November 11 first became a day to honor war veterans in 1919, one year after the First World War ended. Congress officially designated “Armistice Day” a national holiday in 1926 and changed its name to Veterans Day in 1954. Many Americans will make a special effort today to thank the veterans they know. In that spirit, Bleeding Heartland acknowledges some of the Iowans in public life who have served in the armed forces.
Iowa’s Congressional delegation includes only one person who has served in the military: Senator Joni Ernst. The number of veterans in Congress has declined dramatically over the last 40 years. In 1971, “when member military service was at its peak, veterans made up 72 percent of members in the House and 78 percent in the Senate.” But in the current Congress, just 81 U.S. House representatives and 13 U.S. senators have served in the military. I enclose below more statistics from Rachel Wellford’s report for NPR.
Governor Terry Branstad is the only veteran among Iowa’s current statewide elected officials.

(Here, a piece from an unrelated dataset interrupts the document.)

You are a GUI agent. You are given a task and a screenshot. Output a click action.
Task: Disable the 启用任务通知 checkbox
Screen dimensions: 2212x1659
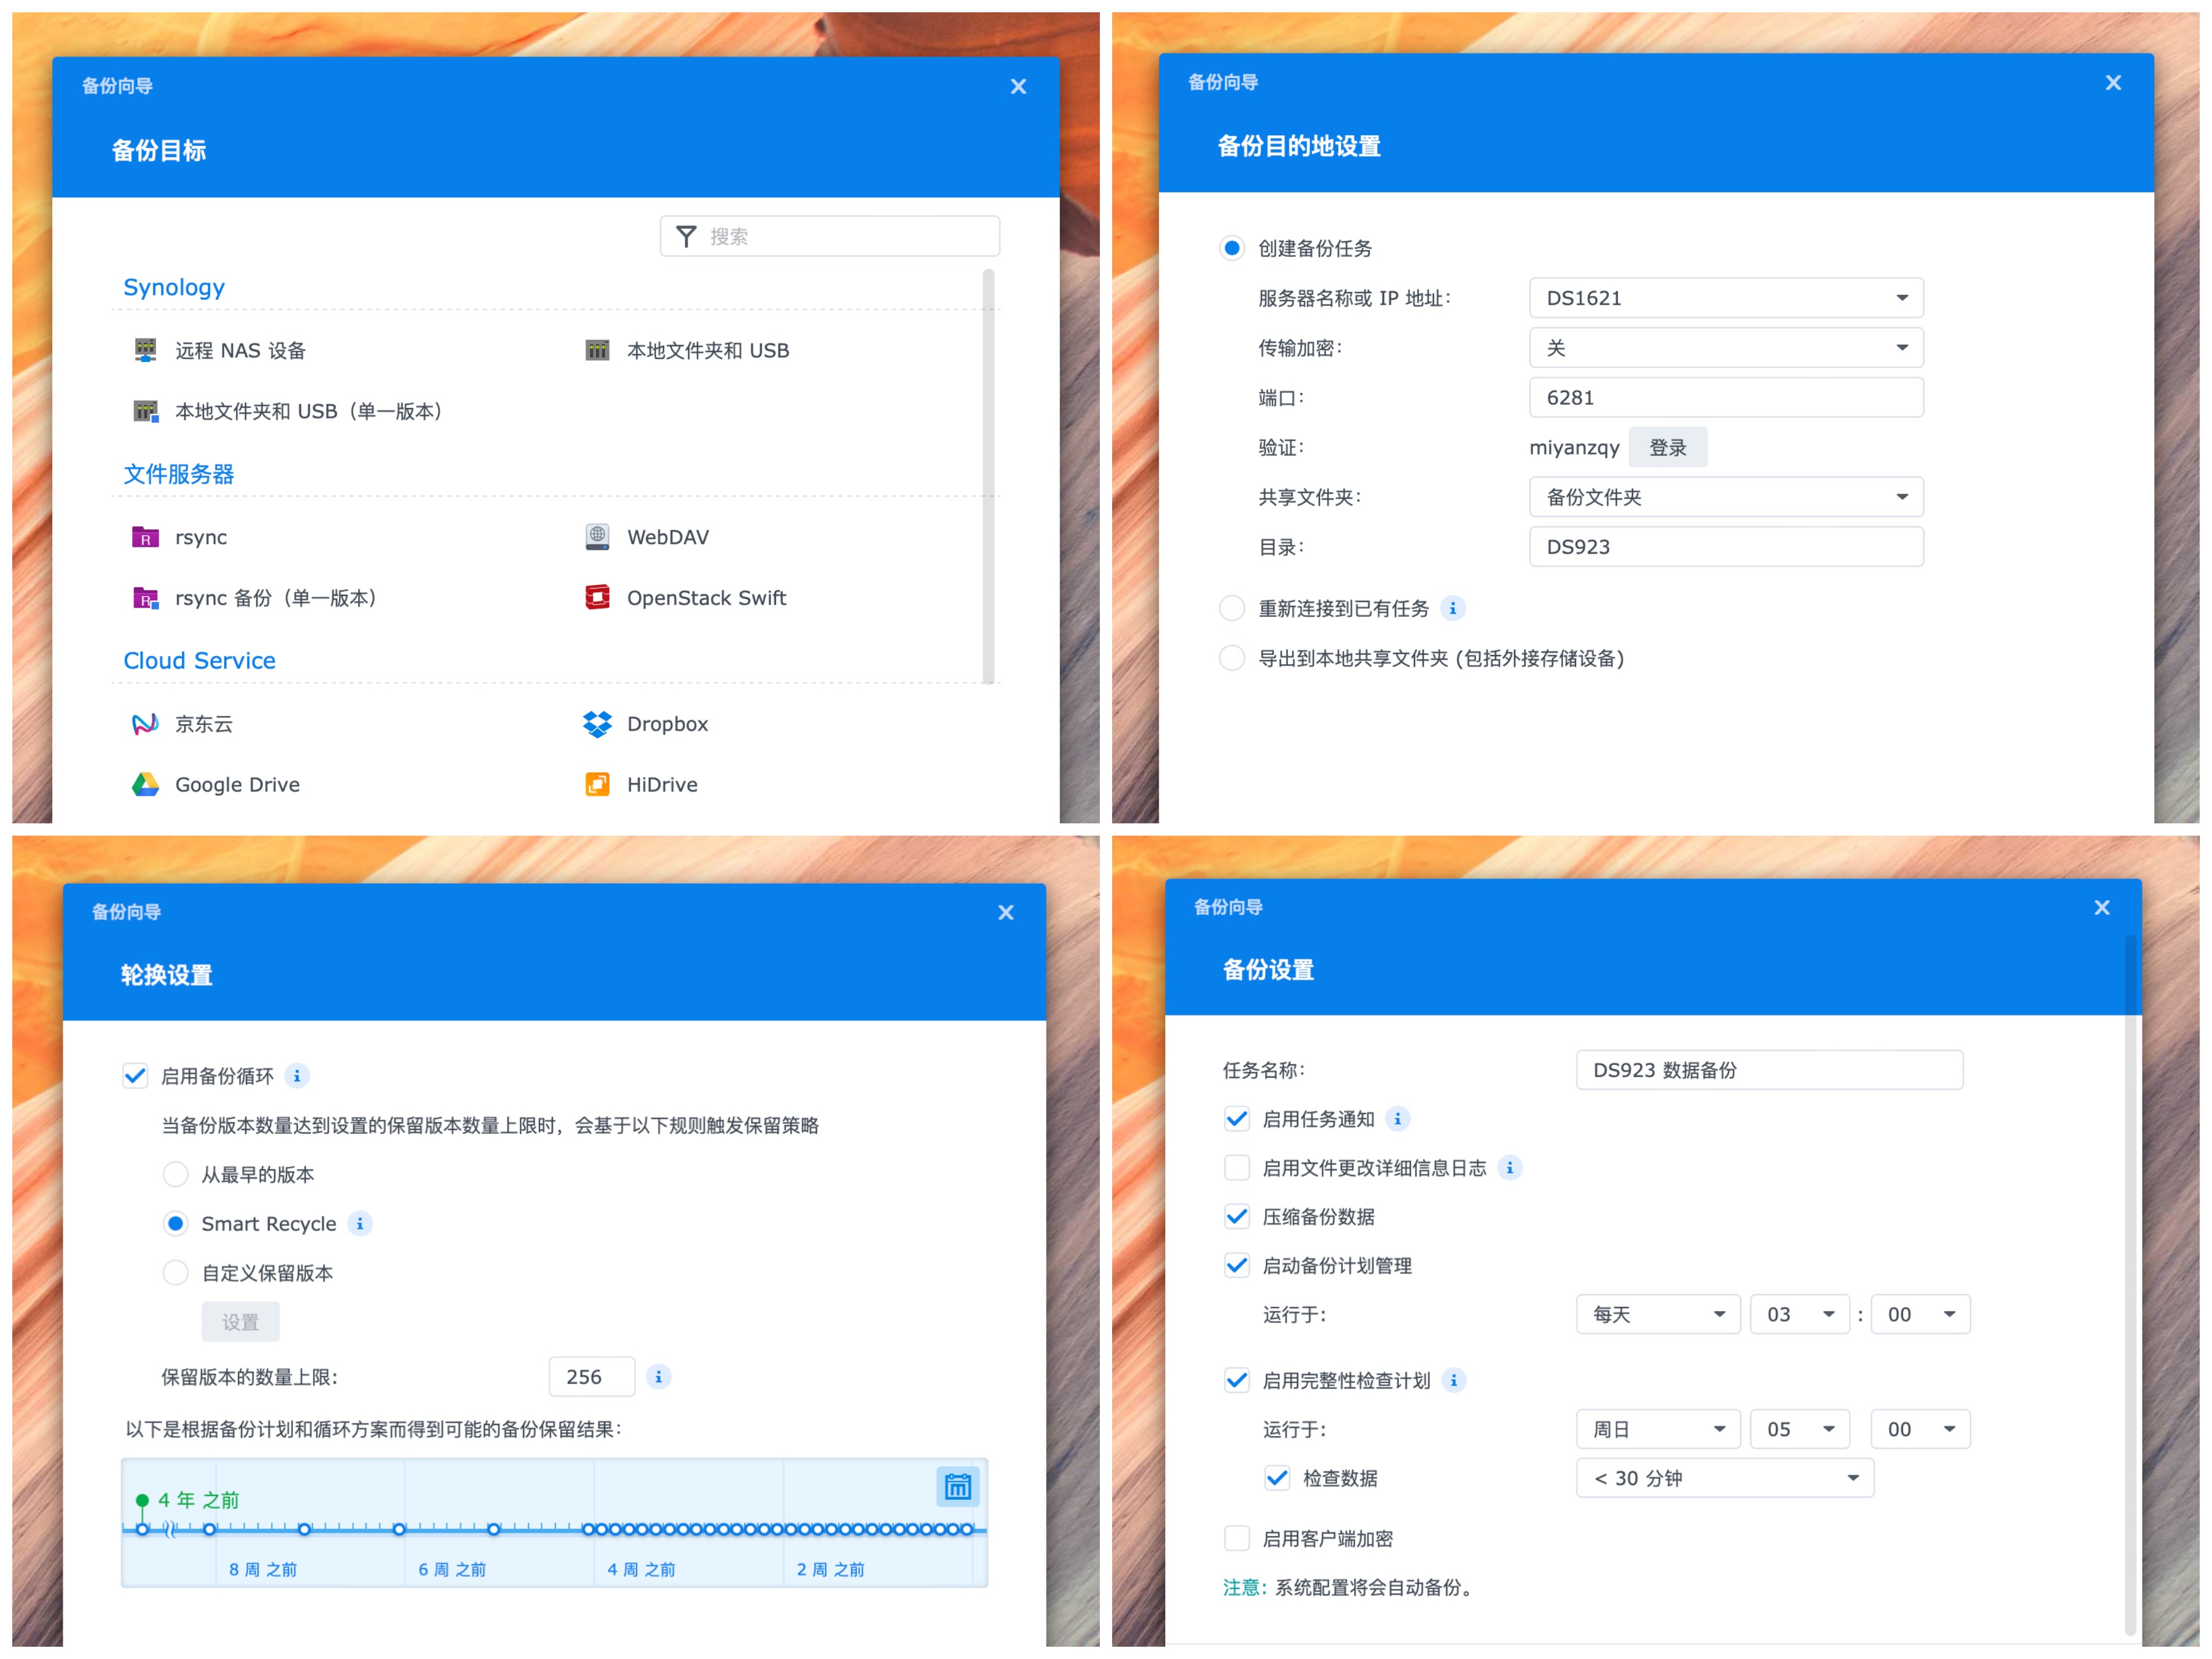click(x=1237, y=1119)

Of the 50 Iowa Senate members, seven are veterans: Democrats Jeff Danielson, Tom Courtney, Dick Dearden, Bill Dotzler, and Wally Horn, and Republicans Bill Anderson and Jason Schultz.
Of the 100 Iowa House members, nineteen are veterans: Republicans John Kooiker, Stan Gustafson, John Landon, Dave Maxwell, Kraig Paulsen, Sandy Salmon, Quentin Stanerson, Guy Vander Linden, Matt Windschitl, Dave Heaton, Darrel Branhagen, Ken Rizer, Zach Nunn, John Wills, and Steve Holt, and Democrats Dennis Cohoon, Jerry Kearns, Todd Prichard, and Brian Meyer.

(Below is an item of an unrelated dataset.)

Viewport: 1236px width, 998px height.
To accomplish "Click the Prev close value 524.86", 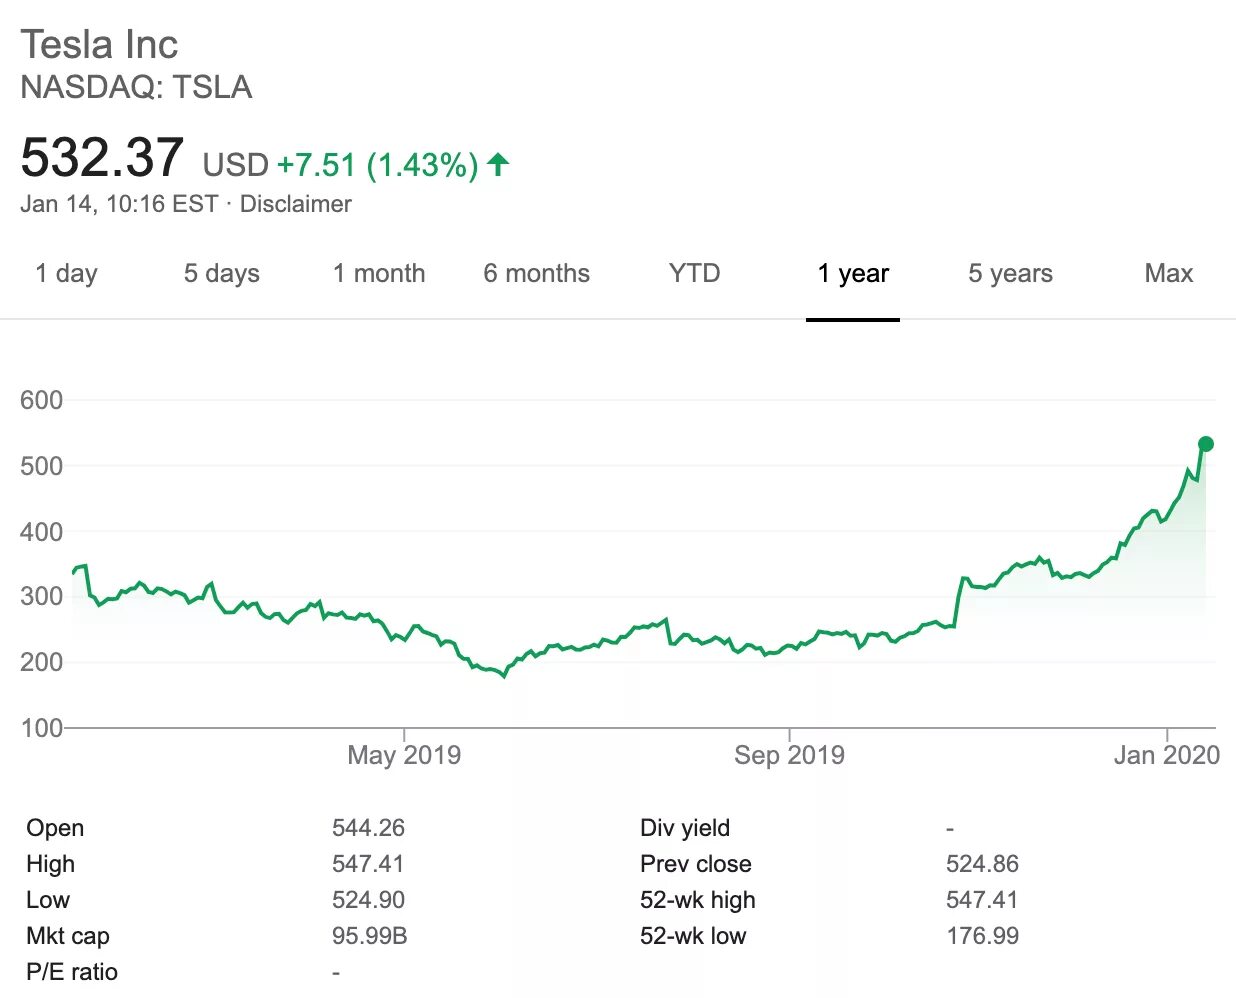I will point(982,864).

The population of veterans faces some special challenges, including higher rates of mental health problems such as post-traumatic stress disorder (PTSD). An estimated 22 U.S. military veterans die by suicide every day, which means suicide “has caused more American casualties than wars in Iraq and Afghanistan.” The Military Suicide Research Consortium provides information on the problem and resources for those needing help, in addition to white papers summarizing current research on factors that contribute to suicides. For instance, sexual assault in adulthood or childhood sexual abuse both increase the risk of suicidal thoughts and attempts. Also, veterans who know someone who died by suicide “reported more than twice the frequency of suicidal ideation.” I was surprised to read in this paper that major public holidays are not associated with higher rates of suicide. On the contrary, “holidays may act as more of a protective factor” against suicide, possibly because of greater “social integration during holiday periods.”

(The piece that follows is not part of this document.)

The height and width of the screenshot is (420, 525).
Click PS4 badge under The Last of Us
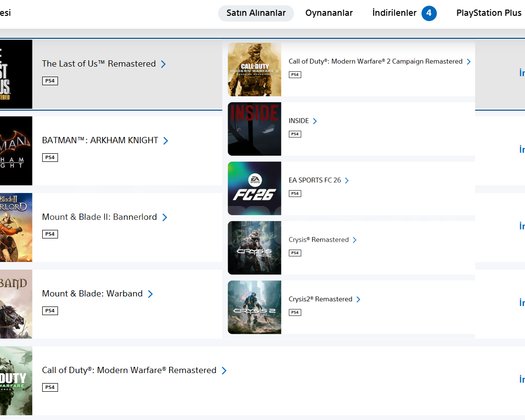coord(50,81)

Last month the Iowa Department of Public Health released the Iowa Plan for Suicide Prevention 2015-2018, which “seeks to reduce the annual number of deaths by suicide in Iowa by 10 percent by the year 2018 – a reduction of 41 from the 406 three-year average from 2012-2014 – with an ultimate goal of zero deaths by suicide.” The full report (which does not focus on veterans) is available here (pdf). Iowans with suicidal thoughts or who are concerned a loved one may be considering suicide can call the Suicide Prevention Lifeline at (800) 273-TALK or Your Life Iowa at (855)-581-8111. For online assistance: Suicide Prevention Lifeline or Your Life Iowa.
From Rachel Wellford’s report for NPR on Veterans Day 2014:
In all, 97 members of the next session of Congress will have served in the U.S. military. That means less than 18 percent of the new congressional delegation served in the armed forces. (Note: This number includes one non-voting delegate from the Northern Marianas.) […]
Jump back to 1971, when member military service was at its peak, veterans made up 72 percent of members in the House and 78 percent in the Senate. In 1981, that number dipped to 64 percent of members, but veterans still made up a majority of Congress.
However the ratio of veterans in Congress still continues to top the percentage of the U.S. population that has served in the military. The most recent data from the 2010 Census shows that only seven percent of Americans have served in the military, while veterans make up 20 percent of the current Congress.
Veterans-and-Congress_Image3In 1971, 73 percent of members of Congress were veterans, but veterans made up fewer than 15 percent of the American population. Ten years later, 62 percent of Congress had served in the military, while just 12 percent of the population were veterans. In 1991, 11 percent of Americans were veterans, but the number of veterans in Congress dropped to 48 percent. And in 2001, 30 percent of members were veterans, and nine percent of Americans had served in the military.